Política & Mundo

Aleffe Gama
Estrategista e consultor de marketing político, com experiência em coordenação de dezenas de campanhas eleitorais pelo Pará
O Círio de Nossa Senhora de Nazaré está virando uma funfest
13 de outubro de 2025

O Círio de Nazaré, que há séculos é o auge da fé do povo paraense, está perdendo sua essência. Aos poucos, o sagrado está sendo substituído pelo espetáculo. O que antes era silêncio, oração e gratidão, hoje é palco, camarote e marketing. E quem escreve esta coluna é um profissional de marketing.

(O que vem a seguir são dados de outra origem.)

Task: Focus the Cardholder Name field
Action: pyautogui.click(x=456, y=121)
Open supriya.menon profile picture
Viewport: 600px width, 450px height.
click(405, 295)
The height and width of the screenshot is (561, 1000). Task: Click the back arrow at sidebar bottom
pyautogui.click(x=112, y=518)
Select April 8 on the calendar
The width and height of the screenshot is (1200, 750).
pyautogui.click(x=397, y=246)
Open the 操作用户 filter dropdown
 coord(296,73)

A Arquidiocese e a Diretoria da Procissão parecem ter se acomodado diante da transformação do Círio em um grande produto. Permitiu-se que artistas, patrocinadores e empresas assumissem o protagonismo do que deveria ser um momento de evangelização. O resultado é um Círio cada vez mais midiático, mas cada vez menos devocional.

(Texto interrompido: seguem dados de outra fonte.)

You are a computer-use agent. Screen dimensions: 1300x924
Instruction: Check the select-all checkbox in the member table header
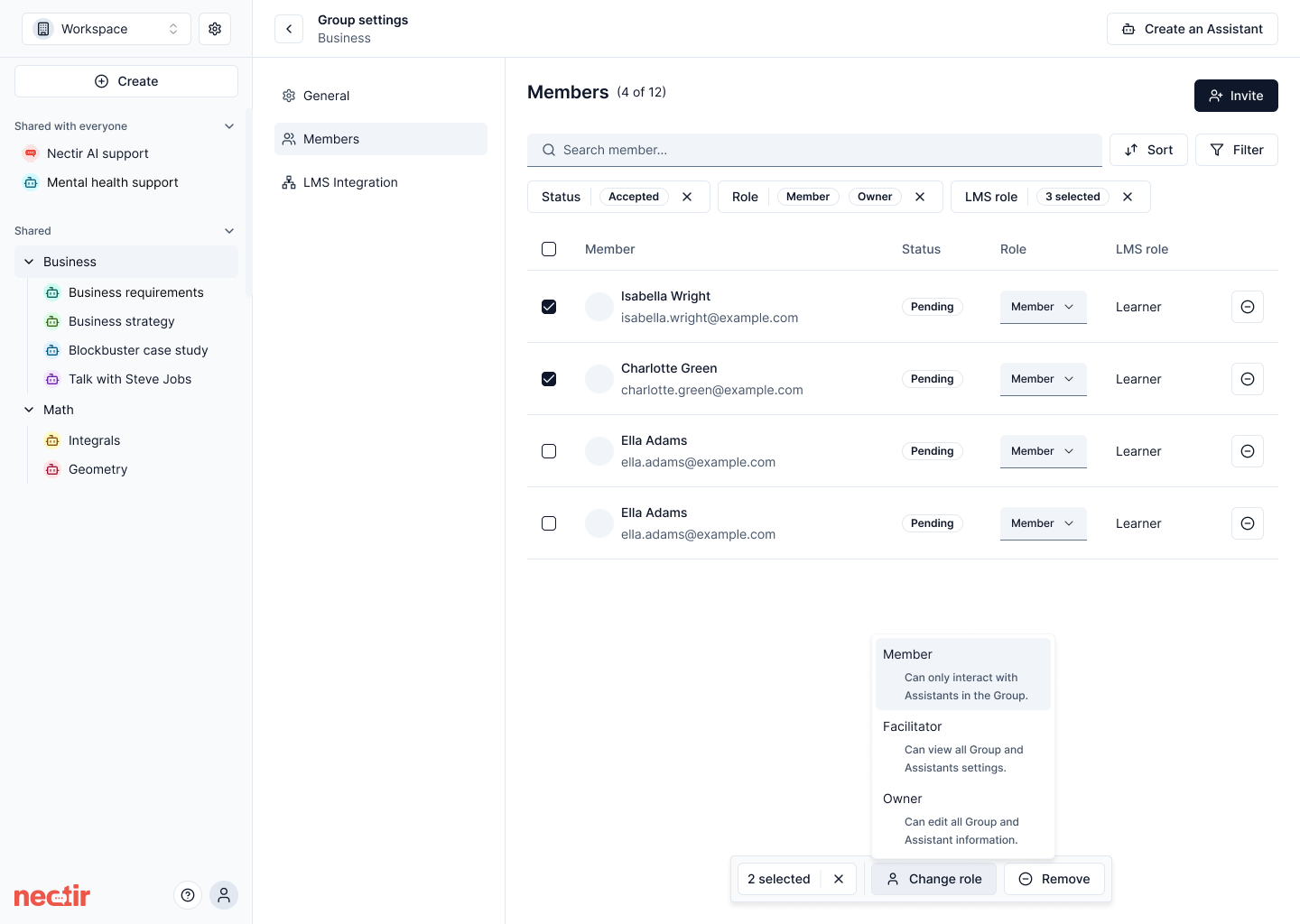549,249
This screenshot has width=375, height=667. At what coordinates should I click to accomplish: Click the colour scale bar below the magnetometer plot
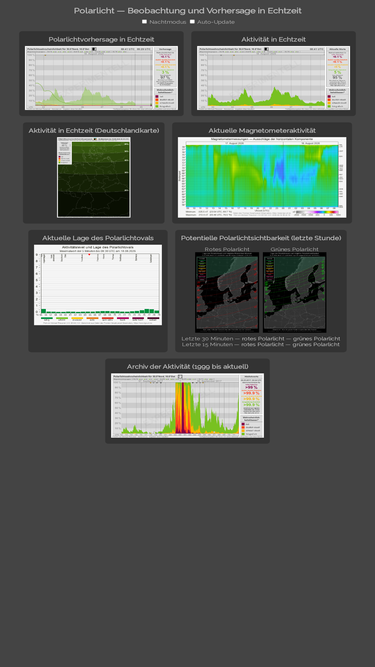tap(318, 211)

O discurso da fé foi engolido pelo discurso da visibilidade. A imagem de Nossa Senhora virou cenário para campanhas publicitárias. As orações foram substituídas por playlists, e a liturgia se dilui em meio a festas que nada têm de marianas. O Círio, que deveria aproximar as pessoas de Deus, virou vitrine para quem quer aparecer e transformá-lo em somente uma expressão cultural ao bel-prazer de qualquer um.
É inaceitável que o evento religioso mais importante do Brasil se torne um desfile de vaidades. O Círio não é um festival, é uma procissão. Não é um show, é um ato de fé. E a Igreja, que deveria proteger a sacralidade da festa, parece mais preocupada em agradar o público do que em resgatar a devoção.

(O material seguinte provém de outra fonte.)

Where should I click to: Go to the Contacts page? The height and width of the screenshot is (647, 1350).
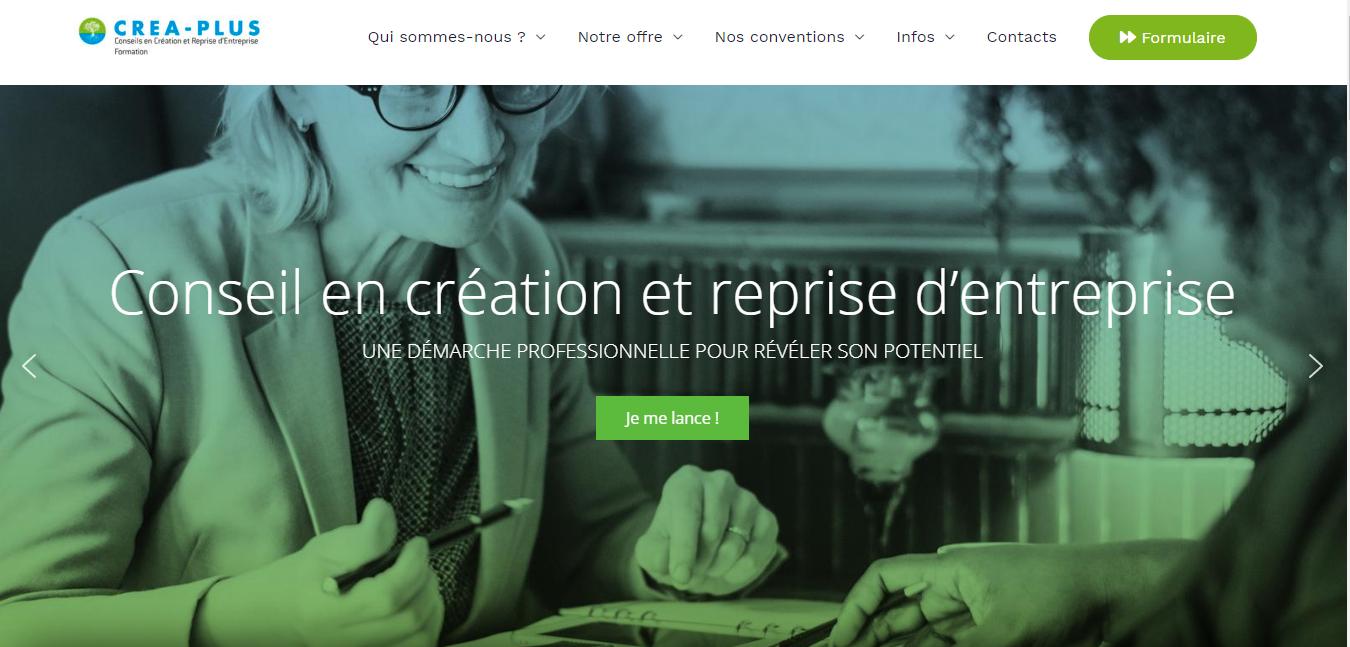(1022, 37)
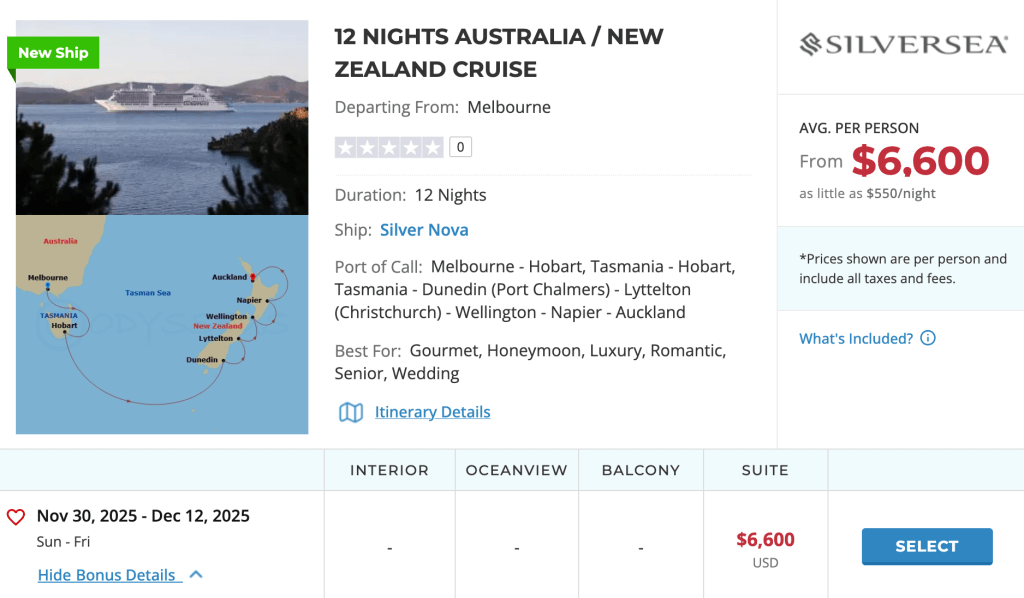Select the Balcony column header

(x=641, y=470)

A evangelização precisa voltar a ser o centro de tudo. Sem isso, o Círio continuará perdendo seu sentido. A multidão continuará enchendo as ruas, mas a fé esvaziará os corações.
Belém não pode assistir calada à transformação de sua maior expressão de fé em uma “funfest”. O Círio pertence ao povo católico e à Virgem de Nazaré, não às marcas, nem aos artistas, nem aos interesses de quem quer transformar a fé católica em puro entretenimento.